GIVEN TASK ▸
Pick out every line in the rows below that contains the word "size" and copy each one.

DATASET ROWS ▸
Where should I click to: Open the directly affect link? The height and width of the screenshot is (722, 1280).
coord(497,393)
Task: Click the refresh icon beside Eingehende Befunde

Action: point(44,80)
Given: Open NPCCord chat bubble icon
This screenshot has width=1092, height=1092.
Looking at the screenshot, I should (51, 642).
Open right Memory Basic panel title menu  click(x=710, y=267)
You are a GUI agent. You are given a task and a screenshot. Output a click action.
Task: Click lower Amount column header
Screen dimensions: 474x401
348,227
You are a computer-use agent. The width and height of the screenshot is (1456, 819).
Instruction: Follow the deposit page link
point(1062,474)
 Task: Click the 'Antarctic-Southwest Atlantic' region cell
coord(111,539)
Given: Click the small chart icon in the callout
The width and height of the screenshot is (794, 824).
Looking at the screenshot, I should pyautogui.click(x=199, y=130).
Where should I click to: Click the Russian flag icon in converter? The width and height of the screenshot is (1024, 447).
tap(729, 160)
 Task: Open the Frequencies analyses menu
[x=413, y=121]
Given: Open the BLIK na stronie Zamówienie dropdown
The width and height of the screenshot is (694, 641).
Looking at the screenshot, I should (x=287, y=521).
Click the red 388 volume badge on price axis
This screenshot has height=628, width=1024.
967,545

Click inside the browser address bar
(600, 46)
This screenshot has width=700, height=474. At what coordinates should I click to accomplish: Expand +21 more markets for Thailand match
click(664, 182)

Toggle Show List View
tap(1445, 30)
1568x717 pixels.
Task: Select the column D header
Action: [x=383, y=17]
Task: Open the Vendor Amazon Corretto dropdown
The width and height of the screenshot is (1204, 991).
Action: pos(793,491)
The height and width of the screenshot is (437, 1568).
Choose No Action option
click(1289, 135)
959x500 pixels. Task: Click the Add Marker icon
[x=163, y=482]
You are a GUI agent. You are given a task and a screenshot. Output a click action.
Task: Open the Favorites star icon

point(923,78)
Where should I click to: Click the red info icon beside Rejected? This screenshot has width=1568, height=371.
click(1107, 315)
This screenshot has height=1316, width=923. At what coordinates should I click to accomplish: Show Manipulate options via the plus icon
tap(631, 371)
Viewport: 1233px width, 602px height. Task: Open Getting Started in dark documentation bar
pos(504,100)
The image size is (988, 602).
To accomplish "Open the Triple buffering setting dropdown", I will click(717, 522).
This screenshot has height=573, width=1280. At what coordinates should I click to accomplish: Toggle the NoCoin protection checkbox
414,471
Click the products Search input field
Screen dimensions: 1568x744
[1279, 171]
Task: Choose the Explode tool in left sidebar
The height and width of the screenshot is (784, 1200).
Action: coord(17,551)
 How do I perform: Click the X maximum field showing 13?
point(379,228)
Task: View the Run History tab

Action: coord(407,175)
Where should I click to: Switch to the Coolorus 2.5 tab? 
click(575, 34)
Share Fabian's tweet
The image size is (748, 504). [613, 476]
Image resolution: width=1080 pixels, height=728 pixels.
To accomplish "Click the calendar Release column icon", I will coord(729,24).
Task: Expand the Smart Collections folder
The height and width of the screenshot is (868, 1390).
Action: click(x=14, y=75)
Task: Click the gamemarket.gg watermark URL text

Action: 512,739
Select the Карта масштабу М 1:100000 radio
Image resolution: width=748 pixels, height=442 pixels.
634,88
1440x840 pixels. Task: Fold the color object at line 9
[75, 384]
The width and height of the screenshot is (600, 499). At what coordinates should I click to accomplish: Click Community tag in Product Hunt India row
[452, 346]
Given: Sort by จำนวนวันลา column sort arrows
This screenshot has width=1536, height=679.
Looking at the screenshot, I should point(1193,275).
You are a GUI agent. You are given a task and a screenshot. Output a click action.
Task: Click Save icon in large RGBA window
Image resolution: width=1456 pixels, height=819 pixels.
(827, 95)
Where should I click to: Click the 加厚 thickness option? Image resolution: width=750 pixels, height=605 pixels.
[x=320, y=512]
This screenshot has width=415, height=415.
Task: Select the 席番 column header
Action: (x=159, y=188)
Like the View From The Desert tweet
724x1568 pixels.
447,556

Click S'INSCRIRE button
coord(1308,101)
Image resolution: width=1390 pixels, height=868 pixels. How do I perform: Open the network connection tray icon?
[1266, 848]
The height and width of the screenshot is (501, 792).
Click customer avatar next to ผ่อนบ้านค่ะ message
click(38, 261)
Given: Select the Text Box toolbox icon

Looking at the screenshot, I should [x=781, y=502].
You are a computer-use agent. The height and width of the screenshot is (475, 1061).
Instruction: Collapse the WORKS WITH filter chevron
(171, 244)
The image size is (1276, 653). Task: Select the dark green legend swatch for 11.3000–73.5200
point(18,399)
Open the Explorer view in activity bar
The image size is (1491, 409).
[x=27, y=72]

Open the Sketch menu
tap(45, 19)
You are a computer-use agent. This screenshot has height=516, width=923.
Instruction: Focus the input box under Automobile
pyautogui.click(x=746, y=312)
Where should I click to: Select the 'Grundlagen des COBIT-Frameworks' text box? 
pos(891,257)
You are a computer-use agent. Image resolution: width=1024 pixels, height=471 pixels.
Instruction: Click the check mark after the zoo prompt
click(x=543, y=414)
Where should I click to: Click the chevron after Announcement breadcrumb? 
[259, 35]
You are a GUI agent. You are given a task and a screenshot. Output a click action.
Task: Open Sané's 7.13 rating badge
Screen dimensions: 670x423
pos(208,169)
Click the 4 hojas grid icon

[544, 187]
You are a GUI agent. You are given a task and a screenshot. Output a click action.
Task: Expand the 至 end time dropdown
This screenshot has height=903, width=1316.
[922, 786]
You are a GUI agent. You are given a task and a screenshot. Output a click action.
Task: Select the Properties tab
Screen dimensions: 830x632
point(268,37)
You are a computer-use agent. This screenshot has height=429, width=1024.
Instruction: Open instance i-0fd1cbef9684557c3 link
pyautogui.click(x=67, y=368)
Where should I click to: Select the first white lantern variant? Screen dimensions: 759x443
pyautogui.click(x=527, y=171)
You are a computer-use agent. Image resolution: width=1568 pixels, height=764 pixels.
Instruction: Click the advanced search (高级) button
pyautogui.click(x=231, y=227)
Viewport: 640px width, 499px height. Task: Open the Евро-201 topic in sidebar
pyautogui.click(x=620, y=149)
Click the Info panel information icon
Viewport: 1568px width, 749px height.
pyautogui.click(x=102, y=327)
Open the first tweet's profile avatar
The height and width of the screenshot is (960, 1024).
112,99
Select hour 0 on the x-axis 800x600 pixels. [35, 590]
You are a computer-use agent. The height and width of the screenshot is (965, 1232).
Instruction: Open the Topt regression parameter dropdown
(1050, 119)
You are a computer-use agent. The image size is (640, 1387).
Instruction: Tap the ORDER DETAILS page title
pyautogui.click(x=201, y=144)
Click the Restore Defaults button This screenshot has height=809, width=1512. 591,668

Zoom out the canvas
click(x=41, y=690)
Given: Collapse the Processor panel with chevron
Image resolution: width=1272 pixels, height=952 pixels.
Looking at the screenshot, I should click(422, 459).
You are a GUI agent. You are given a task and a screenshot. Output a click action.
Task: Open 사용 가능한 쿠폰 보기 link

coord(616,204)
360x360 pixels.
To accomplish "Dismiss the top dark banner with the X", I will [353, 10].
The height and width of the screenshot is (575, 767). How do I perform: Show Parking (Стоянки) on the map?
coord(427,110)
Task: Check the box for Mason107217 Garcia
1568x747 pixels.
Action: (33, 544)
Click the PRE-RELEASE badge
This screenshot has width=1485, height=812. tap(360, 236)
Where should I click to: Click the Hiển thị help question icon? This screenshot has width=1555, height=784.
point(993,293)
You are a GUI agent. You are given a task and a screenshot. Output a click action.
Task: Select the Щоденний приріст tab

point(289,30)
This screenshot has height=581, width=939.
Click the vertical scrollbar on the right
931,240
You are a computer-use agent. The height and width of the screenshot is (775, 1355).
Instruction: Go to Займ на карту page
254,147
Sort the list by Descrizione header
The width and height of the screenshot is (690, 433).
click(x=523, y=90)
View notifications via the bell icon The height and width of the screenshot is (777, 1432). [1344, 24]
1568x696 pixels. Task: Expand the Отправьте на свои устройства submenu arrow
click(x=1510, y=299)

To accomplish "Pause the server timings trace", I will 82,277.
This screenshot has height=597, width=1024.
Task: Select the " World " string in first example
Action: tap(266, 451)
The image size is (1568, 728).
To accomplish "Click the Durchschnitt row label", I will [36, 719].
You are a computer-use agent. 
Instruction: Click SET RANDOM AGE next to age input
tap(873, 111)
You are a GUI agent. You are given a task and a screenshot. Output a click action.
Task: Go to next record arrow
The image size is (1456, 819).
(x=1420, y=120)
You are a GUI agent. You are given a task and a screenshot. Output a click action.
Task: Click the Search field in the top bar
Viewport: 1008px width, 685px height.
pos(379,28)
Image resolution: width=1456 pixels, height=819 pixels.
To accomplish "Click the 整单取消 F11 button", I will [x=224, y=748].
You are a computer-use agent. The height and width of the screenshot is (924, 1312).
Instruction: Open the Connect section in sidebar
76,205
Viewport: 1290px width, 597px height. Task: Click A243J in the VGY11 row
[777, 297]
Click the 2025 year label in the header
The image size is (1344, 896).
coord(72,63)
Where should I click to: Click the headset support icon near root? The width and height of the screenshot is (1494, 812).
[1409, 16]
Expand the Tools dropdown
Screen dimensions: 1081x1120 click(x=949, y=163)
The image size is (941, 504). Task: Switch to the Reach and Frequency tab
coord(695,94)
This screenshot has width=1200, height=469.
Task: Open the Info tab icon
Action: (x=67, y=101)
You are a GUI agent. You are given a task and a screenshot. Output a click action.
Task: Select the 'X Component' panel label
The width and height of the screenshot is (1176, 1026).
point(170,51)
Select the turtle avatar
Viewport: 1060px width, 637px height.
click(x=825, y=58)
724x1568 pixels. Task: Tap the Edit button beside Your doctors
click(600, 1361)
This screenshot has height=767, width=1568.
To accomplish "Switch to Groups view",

FULL RESPONSE ▸
The image size is (988, 602).
The image size is (748, 504). [613, 476]
The image size is (1276, 653). Task: Select the dark green legend swatch for 11.3000–73.5200
The image size is (1491, 409).
You are a computer-use agent. The image size is (640, 1387).
The image size is (1568, 728).
The image size is (1456, 819).
The image size is (1344, 896).
The image size is (941, 504). Task: Switch to the Reach and Frequency tab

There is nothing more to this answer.